The request is part of an overall $924 million operating budget approved by regents. Aside from state dollars, the remaining funding comes from areas such as tuition and the federal government.
Added expenses include salary increases, facility maintenance and repair, operating costs for several new buildings, and a projected 7 percent hike in utility costs. The funding request will be passed on to Gov. Sean Parnell and the Legislature for approval.
The budget includes a greater emphasis on boosting graduation rates at UA by devoting $1.5 million to additional academic advising and tutoring for students. UA President Pat Gamble said early results from such efforts have made it an easy decision to expand the program.
Gamble said the addition may push the “hold the line” budget mandate from Parnell but that it directly targets an area that both UA and the Legislature have eyed for improvement.
“This is not a silver bullet, but we’ve heard such overwhelming evidence … that it’s clearly in our best interest,” he said.
Gamble, who became university president last year, said UA is in a better financial position than most public university systems.

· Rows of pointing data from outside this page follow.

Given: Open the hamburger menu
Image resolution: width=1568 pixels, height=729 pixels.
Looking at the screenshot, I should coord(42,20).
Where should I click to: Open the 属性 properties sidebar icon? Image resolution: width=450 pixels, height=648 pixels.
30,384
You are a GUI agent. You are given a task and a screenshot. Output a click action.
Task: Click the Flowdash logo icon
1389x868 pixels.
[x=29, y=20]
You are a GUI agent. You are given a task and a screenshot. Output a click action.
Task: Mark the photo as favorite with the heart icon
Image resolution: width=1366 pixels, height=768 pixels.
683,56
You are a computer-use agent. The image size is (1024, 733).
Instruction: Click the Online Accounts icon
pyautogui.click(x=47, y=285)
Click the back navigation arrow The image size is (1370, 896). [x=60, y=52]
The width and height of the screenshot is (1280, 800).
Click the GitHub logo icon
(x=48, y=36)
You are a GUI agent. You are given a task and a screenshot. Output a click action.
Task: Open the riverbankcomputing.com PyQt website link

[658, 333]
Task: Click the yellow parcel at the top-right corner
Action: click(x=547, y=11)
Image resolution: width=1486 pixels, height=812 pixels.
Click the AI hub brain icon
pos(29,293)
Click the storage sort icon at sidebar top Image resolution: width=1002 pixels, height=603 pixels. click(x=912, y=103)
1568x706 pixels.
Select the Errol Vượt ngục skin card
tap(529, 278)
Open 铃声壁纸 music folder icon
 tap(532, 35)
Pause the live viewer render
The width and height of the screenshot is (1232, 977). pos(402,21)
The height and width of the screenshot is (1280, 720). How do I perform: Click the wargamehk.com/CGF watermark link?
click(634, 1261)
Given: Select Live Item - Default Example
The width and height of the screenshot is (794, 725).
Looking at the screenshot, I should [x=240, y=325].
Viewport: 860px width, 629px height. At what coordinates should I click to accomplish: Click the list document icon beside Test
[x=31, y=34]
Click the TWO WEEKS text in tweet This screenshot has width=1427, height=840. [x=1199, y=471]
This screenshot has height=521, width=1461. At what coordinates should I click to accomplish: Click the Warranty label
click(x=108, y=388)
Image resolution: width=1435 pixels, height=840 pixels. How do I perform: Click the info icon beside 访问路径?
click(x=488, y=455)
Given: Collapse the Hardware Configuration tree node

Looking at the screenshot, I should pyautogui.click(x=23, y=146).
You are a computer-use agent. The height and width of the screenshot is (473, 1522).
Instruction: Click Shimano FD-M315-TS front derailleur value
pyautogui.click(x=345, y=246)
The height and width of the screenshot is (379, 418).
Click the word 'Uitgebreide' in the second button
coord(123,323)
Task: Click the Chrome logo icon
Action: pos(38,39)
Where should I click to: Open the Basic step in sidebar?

He said his goal is to create “a true culture of frugality” at UA and outlined changes such as travel reductions, evaluating the need to fill vacant positions, and restructuring programs to become more efficient.
Regents approved the budget by a 9-1 vote, with Ken Fisher offering the only objection. He said the 4.1 percent increase requested from the state “does not appear to me to be holding the line.” He said more prudent budget-cutting steps should be taken to avoid unsustainable tuition hikes.
Regent Tim Brady responded to those criticisms by saying the UA system shouldn’t be penalized for costs it can’t control, such as climbing utility expenses projected for next year.
“I really believe the administration is doing a fine job of containing costs,” he said. “I see 3 or 4 percent as cost containment.”
The budget also includes a 3.5 percent raise for non-represented UA staff, approved by regents as part of the larger operating budget. That agreement follows a string of deals signed with unionized employees earlier this year.
Several staff members testified about the need for more pay, particularly as a way to offset rising employee costs within the UA health insurance program.
“In many ways I don’t see it as a raise,” said Monique Musick, the vice chair of the UAF Staff Alliance. “It is a compensation adjustment to keep us going.”
Regents also unanimously passed a $202 million state request for capital projects, with the vast majority of those funds dedicated to maintenance and renewal of facilities at the system’s 16 campuses. The budget doesn’t include any new building construction in the year ahead.
UA has struggled to get on top of a $750 million maintenance backlog, and Gamble said steering $137.5 million toward deferred maintenance next year and $50 toward building renewal would help eat away at an escalating problem.
“To break the curve, you’ve really got to put some serious dollars in there,” he said.
The capital budget could have been about twice as big, but a plan floated by Regent Kirk Wickersham to fund new engineering buildings in Anchorage and Fairbanks was ultimately withdrawn. Wickersham said the $234 million project, which is tentatively set for fiscal 2014, should be moved forward a year to address the need for home home-grown engineers in Alaska.
Although Fisher seconded the move, other regents who spoke said UA should live up to a pledge to focus solely on maintenance issues next year. Following a lunch break, Wickersham withdrew his amendment.